DIRECTIONS:
Please state how many lines of the records below contain the word "swatch". Give the number and nothing else.
AVAILABLE DATA: Begin
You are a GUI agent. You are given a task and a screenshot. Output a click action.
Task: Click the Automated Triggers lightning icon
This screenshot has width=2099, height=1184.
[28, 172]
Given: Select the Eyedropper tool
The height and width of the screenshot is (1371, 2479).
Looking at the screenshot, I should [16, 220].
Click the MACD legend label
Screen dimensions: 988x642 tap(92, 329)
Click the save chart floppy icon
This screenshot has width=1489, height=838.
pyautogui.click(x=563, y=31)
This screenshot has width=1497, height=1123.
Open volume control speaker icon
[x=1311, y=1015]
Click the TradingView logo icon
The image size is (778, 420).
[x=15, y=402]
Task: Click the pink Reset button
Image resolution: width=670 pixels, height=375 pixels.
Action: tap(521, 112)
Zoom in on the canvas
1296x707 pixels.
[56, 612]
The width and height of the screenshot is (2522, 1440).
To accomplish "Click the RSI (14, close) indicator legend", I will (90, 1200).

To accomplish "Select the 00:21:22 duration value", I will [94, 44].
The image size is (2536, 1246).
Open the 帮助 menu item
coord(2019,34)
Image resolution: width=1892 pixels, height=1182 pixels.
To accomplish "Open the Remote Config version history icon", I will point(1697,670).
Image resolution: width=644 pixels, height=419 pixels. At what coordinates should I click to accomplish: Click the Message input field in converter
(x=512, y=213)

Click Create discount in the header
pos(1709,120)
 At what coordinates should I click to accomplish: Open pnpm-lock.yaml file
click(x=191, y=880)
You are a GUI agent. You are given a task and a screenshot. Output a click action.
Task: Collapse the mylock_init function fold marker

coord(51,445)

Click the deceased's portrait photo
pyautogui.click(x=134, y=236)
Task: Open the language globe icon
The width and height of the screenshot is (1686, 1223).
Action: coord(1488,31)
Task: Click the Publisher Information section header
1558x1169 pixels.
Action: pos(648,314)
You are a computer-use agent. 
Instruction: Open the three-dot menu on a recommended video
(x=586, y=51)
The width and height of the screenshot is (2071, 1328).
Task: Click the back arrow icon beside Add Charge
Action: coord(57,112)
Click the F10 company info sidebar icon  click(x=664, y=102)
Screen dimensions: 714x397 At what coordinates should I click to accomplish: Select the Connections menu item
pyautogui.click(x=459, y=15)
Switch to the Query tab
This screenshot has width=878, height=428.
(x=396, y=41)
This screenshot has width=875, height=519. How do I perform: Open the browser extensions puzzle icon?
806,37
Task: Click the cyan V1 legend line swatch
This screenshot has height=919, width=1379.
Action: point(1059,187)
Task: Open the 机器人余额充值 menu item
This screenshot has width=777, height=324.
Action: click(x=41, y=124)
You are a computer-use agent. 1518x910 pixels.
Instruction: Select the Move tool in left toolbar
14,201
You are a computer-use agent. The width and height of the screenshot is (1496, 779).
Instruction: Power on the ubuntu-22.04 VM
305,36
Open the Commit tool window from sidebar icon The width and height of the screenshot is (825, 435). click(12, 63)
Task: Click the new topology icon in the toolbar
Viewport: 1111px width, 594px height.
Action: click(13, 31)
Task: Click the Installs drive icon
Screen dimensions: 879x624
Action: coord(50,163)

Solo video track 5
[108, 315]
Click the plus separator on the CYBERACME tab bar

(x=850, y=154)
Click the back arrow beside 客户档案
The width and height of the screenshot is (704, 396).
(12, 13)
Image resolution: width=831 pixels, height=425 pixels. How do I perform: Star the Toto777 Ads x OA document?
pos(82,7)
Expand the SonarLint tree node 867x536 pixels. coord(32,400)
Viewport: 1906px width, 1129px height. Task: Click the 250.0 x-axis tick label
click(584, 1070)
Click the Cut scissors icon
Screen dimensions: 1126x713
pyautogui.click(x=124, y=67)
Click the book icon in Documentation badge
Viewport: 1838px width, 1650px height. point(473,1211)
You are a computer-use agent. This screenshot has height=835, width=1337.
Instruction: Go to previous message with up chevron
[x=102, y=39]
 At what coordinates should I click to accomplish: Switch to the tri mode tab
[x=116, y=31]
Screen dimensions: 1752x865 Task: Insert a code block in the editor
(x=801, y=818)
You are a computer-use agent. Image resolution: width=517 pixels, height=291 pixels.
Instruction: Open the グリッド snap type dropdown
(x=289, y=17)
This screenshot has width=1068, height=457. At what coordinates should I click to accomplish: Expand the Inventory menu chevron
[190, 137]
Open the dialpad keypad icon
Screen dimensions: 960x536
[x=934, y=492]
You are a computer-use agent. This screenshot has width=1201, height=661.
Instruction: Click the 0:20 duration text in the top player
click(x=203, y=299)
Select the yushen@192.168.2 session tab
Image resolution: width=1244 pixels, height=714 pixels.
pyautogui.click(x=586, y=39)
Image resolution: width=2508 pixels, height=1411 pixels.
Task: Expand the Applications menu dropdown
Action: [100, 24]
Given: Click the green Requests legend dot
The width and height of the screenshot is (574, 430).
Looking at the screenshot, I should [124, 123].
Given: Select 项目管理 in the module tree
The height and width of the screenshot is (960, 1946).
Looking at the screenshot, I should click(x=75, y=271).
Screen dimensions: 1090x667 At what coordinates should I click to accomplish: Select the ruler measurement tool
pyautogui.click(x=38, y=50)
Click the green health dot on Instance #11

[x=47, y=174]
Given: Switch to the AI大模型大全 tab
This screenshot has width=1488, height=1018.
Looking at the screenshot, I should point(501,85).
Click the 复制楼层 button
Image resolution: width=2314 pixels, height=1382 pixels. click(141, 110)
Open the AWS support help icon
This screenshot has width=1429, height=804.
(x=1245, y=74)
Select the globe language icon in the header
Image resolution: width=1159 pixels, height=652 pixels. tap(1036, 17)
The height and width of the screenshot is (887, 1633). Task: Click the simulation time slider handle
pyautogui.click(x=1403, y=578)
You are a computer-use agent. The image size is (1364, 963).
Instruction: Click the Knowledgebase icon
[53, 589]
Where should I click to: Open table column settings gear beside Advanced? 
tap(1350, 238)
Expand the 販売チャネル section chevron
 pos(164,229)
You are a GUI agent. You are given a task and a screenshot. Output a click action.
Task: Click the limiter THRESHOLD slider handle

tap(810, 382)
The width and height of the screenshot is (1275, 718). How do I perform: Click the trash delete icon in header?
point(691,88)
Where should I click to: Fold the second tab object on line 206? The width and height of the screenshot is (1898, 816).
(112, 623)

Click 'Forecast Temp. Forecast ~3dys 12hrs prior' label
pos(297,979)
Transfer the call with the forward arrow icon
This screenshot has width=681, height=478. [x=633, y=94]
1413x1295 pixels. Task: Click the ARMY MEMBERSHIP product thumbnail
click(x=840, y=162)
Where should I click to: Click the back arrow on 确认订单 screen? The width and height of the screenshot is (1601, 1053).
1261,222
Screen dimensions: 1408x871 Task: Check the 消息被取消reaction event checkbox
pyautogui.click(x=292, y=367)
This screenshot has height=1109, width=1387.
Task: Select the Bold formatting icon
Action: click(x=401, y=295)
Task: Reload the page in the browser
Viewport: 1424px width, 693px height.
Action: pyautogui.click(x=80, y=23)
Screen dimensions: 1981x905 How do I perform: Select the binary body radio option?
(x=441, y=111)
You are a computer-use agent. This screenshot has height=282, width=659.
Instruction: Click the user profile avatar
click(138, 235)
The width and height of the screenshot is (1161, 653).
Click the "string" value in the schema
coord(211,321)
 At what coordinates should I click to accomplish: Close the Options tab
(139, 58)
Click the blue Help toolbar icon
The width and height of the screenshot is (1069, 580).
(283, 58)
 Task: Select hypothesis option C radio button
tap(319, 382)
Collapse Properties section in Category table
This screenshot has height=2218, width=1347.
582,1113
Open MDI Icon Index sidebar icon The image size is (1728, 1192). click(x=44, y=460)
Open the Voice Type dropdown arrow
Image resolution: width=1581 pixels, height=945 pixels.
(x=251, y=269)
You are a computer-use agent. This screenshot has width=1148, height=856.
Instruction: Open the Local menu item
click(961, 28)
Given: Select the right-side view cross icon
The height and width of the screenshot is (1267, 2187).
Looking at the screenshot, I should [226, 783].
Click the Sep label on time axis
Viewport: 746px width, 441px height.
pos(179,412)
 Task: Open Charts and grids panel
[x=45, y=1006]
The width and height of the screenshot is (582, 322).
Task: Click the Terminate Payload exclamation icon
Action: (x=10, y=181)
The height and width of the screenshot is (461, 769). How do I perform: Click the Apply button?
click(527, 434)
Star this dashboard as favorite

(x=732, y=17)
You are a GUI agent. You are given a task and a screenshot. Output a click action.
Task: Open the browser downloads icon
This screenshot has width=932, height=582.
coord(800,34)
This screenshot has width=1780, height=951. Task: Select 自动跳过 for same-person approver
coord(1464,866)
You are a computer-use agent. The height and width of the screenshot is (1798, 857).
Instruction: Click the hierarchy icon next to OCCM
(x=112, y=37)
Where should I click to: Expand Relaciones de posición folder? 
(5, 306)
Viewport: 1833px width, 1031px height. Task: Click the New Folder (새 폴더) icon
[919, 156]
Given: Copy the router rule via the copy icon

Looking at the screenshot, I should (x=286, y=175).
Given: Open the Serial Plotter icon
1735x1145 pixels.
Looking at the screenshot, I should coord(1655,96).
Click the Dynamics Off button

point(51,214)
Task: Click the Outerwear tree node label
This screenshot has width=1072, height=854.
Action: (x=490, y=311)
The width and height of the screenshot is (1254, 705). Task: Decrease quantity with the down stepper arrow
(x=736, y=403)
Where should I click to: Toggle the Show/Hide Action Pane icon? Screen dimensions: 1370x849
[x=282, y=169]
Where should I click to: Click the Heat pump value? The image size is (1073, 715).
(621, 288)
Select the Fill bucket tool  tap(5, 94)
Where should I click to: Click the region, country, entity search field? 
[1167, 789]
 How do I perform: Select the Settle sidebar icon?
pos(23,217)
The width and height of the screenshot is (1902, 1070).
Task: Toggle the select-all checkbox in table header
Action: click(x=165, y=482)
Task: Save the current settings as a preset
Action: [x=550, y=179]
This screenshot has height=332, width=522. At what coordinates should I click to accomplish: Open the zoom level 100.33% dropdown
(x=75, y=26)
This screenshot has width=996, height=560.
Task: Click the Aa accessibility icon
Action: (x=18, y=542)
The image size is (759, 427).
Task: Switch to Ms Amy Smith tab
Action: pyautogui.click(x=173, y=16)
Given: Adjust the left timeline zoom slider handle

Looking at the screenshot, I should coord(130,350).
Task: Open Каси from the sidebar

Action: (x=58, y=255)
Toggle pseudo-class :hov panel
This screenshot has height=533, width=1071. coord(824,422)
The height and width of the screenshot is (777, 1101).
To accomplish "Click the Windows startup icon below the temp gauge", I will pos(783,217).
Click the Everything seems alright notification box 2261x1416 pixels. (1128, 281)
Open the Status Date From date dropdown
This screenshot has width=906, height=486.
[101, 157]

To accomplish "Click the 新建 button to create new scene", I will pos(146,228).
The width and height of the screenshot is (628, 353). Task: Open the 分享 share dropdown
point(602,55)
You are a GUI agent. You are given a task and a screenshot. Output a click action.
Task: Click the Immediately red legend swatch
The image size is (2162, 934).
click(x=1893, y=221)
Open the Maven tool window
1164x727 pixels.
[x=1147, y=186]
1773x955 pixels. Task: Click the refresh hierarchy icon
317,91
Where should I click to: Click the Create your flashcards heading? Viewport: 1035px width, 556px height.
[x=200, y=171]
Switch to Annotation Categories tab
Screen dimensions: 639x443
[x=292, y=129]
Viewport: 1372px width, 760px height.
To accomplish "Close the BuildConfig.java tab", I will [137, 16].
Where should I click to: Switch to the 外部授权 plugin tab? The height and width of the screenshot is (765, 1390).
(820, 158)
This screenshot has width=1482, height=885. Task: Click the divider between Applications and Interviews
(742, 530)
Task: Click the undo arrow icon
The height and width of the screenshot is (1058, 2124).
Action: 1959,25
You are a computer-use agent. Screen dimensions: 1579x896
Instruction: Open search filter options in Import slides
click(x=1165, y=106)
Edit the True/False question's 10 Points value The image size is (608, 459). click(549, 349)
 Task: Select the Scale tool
AVAILABLE DATA: End
EXERCISE SOLUTION:
2